(EXERCISE PROMPT):
From the first record to the last, write out each one exactly.

(INPUT):

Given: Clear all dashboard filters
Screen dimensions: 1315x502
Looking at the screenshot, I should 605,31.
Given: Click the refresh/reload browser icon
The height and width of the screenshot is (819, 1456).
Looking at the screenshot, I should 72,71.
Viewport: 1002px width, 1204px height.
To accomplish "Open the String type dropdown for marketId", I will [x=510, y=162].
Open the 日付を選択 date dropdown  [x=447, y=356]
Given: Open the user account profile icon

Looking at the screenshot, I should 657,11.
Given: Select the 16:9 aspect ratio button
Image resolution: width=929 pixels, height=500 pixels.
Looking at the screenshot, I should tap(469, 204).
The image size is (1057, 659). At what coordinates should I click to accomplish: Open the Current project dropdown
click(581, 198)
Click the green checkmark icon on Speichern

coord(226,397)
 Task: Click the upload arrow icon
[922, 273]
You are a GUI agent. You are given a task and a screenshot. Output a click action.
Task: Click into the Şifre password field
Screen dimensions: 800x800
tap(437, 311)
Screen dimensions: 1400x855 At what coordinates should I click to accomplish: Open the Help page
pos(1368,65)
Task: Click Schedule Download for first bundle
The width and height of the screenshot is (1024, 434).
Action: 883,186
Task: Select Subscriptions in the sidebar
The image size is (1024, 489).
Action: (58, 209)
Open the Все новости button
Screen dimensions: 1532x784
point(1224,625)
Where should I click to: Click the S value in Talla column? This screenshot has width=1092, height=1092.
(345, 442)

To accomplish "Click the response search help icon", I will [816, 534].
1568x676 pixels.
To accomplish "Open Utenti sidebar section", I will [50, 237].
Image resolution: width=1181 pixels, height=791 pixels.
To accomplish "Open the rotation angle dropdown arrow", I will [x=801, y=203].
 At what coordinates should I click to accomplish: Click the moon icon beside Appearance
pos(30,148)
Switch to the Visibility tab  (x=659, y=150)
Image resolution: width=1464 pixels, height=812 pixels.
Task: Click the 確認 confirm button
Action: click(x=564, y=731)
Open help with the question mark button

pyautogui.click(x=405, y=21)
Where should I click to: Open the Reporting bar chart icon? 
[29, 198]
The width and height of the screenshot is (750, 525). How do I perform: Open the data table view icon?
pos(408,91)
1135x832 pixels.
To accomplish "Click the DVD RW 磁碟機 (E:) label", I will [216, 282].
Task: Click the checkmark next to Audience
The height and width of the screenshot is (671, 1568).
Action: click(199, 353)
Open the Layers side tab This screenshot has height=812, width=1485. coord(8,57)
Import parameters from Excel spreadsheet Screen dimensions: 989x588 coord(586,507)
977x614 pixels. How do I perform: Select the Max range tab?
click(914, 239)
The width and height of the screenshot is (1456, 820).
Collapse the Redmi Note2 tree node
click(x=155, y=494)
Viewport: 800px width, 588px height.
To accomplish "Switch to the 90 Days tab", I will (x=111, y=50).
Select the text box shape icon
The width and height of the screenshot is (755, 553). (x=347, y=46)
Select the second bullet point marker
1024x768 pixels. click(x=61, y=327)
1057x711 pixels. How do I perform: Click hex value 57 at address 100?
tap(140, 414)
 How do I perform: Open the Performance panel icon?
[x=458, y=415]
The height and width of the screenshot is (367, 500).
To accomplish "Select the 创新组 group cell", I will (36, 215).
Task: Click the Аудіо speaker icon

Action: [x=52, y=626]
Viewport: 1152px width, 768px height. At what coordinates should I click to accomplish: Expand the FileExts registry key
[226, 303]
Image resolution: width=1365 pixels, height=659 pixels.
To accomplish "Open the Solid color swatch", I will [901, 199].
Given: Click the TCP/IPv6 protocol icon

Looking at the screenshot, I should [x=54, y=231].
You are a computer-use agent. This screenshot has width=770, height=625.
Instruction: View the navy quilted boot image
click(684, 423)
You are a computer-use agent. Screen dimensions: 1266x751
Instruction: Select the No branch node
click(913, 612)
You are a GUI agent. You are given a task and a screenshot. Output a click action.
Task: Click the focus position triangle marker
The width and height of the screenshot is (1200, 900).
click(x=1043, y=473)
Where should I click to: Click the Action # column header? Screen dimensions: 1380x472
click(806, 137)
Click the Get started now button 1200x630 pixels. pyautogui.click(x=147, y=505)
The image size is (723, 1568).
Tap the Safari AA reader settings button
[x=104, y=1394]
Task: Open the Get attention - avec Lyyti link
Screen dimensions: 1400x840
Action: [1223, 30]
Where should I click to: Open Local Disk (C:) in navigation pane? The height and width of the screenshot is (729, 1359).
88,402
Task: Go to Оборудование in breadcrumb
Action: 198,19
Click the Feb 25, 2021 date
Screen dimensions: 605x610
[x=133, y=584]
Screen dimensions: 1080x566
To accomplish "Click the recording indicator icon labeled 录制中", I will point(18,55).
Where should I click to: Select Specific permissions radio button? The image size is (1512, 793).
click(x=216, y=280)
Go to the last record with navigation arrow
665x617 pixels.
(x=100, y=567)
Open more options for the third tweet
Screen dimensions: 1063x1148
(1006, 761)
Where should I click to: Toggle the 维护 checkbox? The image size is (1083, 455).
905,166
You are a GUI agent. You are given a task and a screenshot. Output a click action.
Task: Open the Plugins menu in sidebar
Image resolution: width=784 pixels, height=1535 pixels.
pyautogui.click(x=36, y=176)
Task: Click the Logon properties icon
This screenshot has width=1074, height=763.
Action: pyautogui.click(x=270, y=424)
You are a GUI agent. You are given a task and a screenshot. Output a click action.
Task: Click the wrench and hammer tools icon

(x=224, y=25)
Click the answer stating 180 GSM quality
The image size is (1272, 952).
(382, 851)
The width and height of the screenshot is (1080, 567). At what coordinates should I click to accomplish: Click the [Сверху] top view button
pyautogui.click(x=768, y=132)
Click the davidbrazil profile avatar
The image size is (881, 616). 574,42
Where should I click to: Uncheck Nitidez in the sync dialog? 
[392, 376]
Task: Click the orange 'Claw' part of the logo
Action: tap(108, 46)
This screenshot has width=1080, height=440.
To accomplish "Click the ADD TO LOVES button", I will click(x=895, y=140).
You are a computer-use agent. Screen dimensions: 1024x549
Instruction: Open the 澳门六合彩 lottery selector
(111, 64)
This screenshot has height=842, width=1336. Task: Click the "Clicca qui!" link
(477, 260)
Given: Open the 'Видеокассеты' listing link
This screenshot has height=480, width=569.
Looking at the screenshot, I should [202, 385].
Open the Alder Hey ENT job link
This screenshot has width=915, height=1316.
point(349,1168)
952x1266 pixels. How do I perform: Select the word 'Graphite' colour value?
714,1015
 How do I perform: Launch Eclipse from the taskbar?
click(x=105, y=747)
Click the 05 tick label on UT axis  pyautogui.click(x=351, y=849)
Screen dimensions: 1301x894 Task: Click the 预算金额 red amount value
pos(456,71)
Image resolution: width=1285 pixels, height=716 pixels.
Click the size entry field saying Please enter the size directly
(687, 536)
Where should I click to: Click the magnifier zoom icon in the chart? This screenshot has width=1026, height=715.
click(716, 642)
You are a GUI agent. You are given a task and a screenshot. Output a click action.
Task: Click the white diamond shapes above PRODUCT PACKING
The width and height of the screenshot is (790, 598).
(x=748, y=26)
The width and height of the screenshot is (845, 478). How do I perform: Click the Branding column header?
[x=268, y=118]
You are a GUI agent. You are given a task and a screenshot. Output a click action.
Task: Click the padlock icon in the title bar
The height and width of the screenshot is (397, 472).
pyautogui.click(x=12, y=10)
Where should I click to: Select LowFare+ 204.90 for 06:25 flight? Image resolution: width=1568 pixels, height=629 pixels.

(FINAL ANSWER):
Given: Clear all dashboard filters
Screen dimensions: 1315x502
Looking at the screenshot, I should 605,31.
Given: Click the refresh/reload browser icon
The height and width of the screenshot is (819, 1456).
Looking at the screenshot, I should 72,71.
Viewport: 1002px width, 1204px height.
To accomplish "Open the String type dropdown for marketId", I will [x=510, y=162].
Open the 日付を選択 date dropdown  [x=447, y=356]
Given: Open the user account profile icon

Looking at the screenshot, I should 657,11.
Given: Select the 16:9 aspect ratio button
Image resolution: width=929 pixels, height=500 pixels.
Looking at the screenshot, I should tap(469, 204).
The image size is (1057, 659). At what coordinates should I click to accomplish: Open the Current project dropdown
click(581, 198)
Click the green checkmark icon on Speichern

coord(226,397)
 Task: Click the upload arrow icon
[922, 273]
You are a GUI agent. You are given a task and a screenshot. Output a click action.
Task: Click into the Şifre password field
Screen dimensions: 800x800
tap(437, 311)
Screen dimensions: 1400x855 At what coordinates should I click to accomplish: Open the Help page
pos(1368,65)
Task: Click Schedule Download for first bundle
The width and height of the screenshot is (1024, 434).
Action: 883,186
Task: Select Subscriptions in the sidebar
The image size is (1024, 489).
Action: (58, 209)
Open the Все новости button
Screen dimensions: 1532x784
point(1224,625)
Where should I click to: Click the S value in Talla column? This screenshot has width=1092, height=1092.
(345, 442)

To accomplish "Click the response search help icon", I will [816, 534].
1568x676 pixels.
To accomplish "Open Utenti sidebar section", I will [50, 237].
Image resolution: width=1181 pixels, height=791 pixels.
To accomplish "Open the rotation angle dropdown arrow", I will [x=801, y=203].
 At what coordinates should I click to accomplish: Click the moon icon beside Appearance
pos(30,148)
Switch to the Visibility tab  (x=659, y=150)
Image resolution: width=1464 pixels, height=812 pixels.
Task: Click the 確認 confirm button
Action: click(x=564, y=731)
Open help with the question mark button

pyautogui.click(x=405, y=21)
Where should I click to: Open the Reporting bar chart icon? 
[29, 198]
The width and height of the screenshot is (750, 525). How do I perform: Open the data table view icon?
pos(408,91)
1135x832 pixels.
To accomplish "Click the DVD RW 磁碟機 (E:) label", I will [216, 282].
Task: Click the checkmark next to Audience
The height and width of the screenshot is (671, 1568).
Action: click(199, 353)
Open the Layers side tab This screenshot has height=812, width=1485. coord(8,57)
Import parameters from Excel spreadsheet Screen dimensions: 989x588 coord(586,507)
977x614 pixels. How do I perform: Select the Max range tab?
click(914, 239)
The width and height of the screenshot is (1456, 820).
Collapse the Redmi Note2 tree node
click(x=155, y=494)
Viewport: 800px width, 588px height.
To accomplish "Switch to the 90 Days tab", I will (x=111, y=50).
Select the text box shape icon
The width and height of the screenshot is (755, 553). (x=347, y=46)
Select the second bullet point marker
1024x768 pixels. click(x=61, y=327)
1057x711 pixels. How do I perform: Click hex value 57 at address 100?
tap(140, 414)
 How do I perform: Open the Performance panel icon?
[x=458, y=415]
The height and width of the screenshot is (367, 500).
To accomplish "Select the 创新组 group cell", I will (36, 215).
Task: Click the Аудіо speaker icon

Action: [x=52, y=626]
Viewport: 1152px width, 768px height. At what coordinates should I click to accomplish: Expand the FileExts registry key
[226, 303]
Image resolution: width=1365 pixels, height=659 pixels.
To accomplish "Open the Solid color swatch", I will [901, 199].
Given: Click the TCP/IPv6 protocol icon

Looking at the screenshot, I should [x=54, y=231].
You are a computer-use agent. This screenshot has width=770, height=625.
Instruction: View the navy quilted boot image
click(684, 423)
You are a computer-use agent. Screen dimensions: 1266x751
Instruction: Select the No branch node
click(913, 612)
You are a GUI agent. You are given a task and a screenshot. Output a click action.
Task: Click the focus position triangle marker
The width and height of the screenshot is (1200, 900).
click(x=1043, y=473)
Where should I click to: Click the Action # column header? Screen dimensions: 1380x472
click(806, 137)
Click the Get started now button 1200x630 pixels. pyautogui.click(x=147, y=505)
The image size is (723, 1568).
Tap the Safari AA reader settings button
[x=104, y=1394]
Task: Open the Get attention - avec Lyyti link
Screen dimensions: 1400x840
Action: [1223, 30]
Where should I click to: Open Local Disk (C:) in navigation pane? The height and width of the screenshot is (729, 1359).
88,402
Task: Go to Оборудование in breadcrumb
Action: 198,19
Click the Feb 25, 2021 date
Screen dimensions: 605x610
[x=133, y=584]
Screen dimensions: 1080x566
To accomplish "Click the recording indicator icon labeled 录制中", I will point(18,55).
Where should I click to: Select Specific permissions radio button? The image size is (1512, 793).
click(x=216, y=280)
Go to the last record with navigation arrow
665x617 pixels.
(x=100, y=567)
Open more options for the third tweet
Screen dimensions: 1063x1148
(1006, 761)
Where should I click to: Toggle the 维护 checkbox? The image size is (1083, 455).
905,166
You are a GUI agent. You are given a task and a screenshot. Output a click action.
Task: Open the Plugins menu in sidebar
Image resolution: width=784 pixels, height=1535 pixels.
pyautogui.click(x=36, y=176)
Task: Click the Logon properties icon
This screenshot has width=1074, height=763.
Action: pyautogui.click(x=270, y=424)
You are a GUI agent. You are given a task and a screenshot. Output a click action.
Task: Click the wrench and hammer tools icon

(x=224, y=25)
Click the answer stating 180 GSM quality
The image size is (1272, 952).
(382, 851)
The width and height of the screenshot is (1080, 567). At what coordinates should I click to accomplish: Click the [Сверху] top view button
pyautogui.click(x=768, y=132)
Click the davidbrazil profile avatar
The image size is (881, 616). 574,42
Where should I click to: Uncheck Nitidez in the sync dialog? 
[392, 376]
Task: Click the orange 'Claw' part of the logo
Action: tap(108, 46)
This screenshot has width=1080, height=440.
To accomplish "Click the ADD TO LOVES button", I will click(x=895, y=140).
You are a computer-use agent. Screen dimensions: 1024x549
Instruction: Open the 澳门六合彩 lottery selector
(111, 64)
This screenshot has height=842, width=1336. Task: Click the "Clicca qui!" link
(477, 260)
Given: Open the 'Видеокассеты' listing link
This screenshot has height=480, width=569.
Looking at the screenshot, I should [202, 385].
Open the Alder Hey ENT job link
This screenshot has width=915, height=1316.
point(349,1168)
952x1266 pixels. How do I perform: Select the word 'Graphite' colour value?
714,1015
 How do I perform: Launch Eclipse from the taskbar?
click(x=105, y=747)
Click the 05 tick label on UT axis  pyautogui.click(x=351, y=849)
Screen dimensions: 1301x894 Task: Click the 预算金额 red amount value
pos(456,71)
Image resolution: width=1285 pixels, height=716 pixels.
Click the size entry field saying Please enter the size directly
(687, 536)
Where should I click to: Click the magnifier zoom icon in the chart? This screenshot has width=1026, height=715.
click(716, 642)
You are a GUI agent. You are given a task and a screenshot. Output a click action.
Task: Click the white diamond shapes above PRODUCT PACKING
The width and height of the screenshot is (790, 598).
(x=748, y=26)
The width and height of the screenshot is (845, 478). How do I perform: Click the Branding column header?
[x=268, y=118]
You are a GUI agent. You are given a task and a screenshot. Output a click action.
Task: Click the padlock icon in the title bar
The height and width of the screenshot is (397, 472).
pyautogui.click(x=12, y=10)
Where should I click to: Select LowFare+ 204.90 for 06:25 flight? Image resolution: width=1568 pixels, height=629 pixels.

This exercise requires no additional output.